— start of Input material —
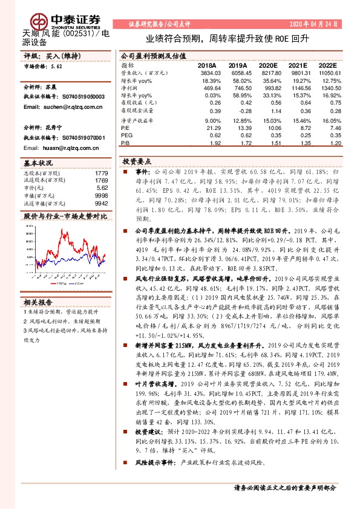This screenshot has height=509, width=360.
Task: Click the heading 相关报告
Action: pos(39,302)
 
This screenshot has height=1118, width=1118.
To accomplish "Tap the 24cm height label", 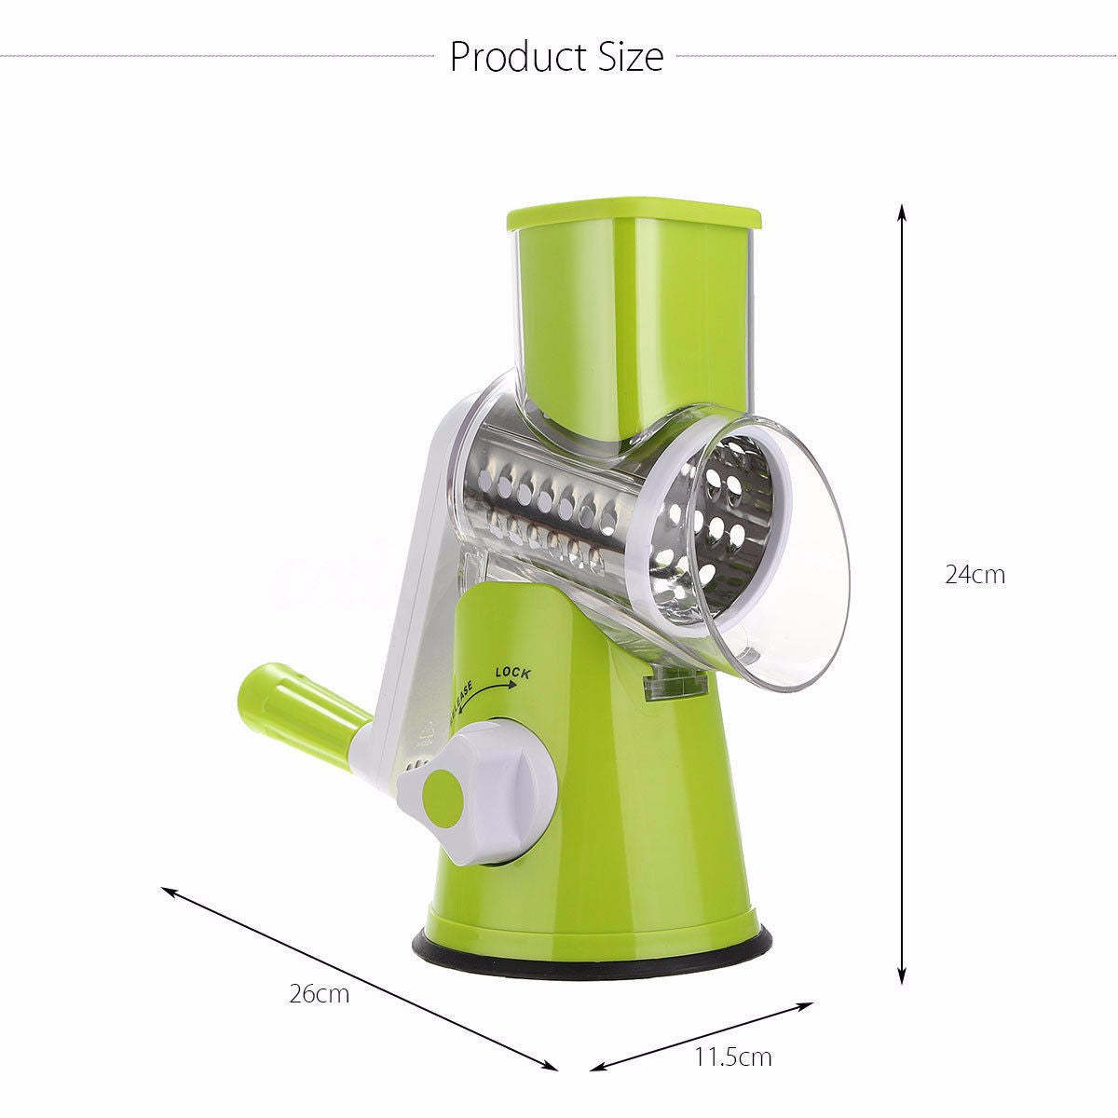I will tap(975, 575).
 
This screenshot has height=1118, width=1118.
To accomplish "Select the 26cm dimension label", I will tap(319, 993).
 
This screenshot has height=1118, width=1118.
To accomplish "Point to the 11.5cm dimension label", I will tap(733, 1057).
— end of Input material —
Stated problem:
Turn the data from the start through the line containing "Action: pos(39,302)" into a two-column CSV with the headers input and output. Put each thing to locate in the input column and its answer in the output column, with every value in one quoted field, line breaks changed to spaces, and the pictures left out.

In response:
input,output
"This screenshot has height=509, width=360. Task: Click the heading 相关报告 Action:","pos(39,302)"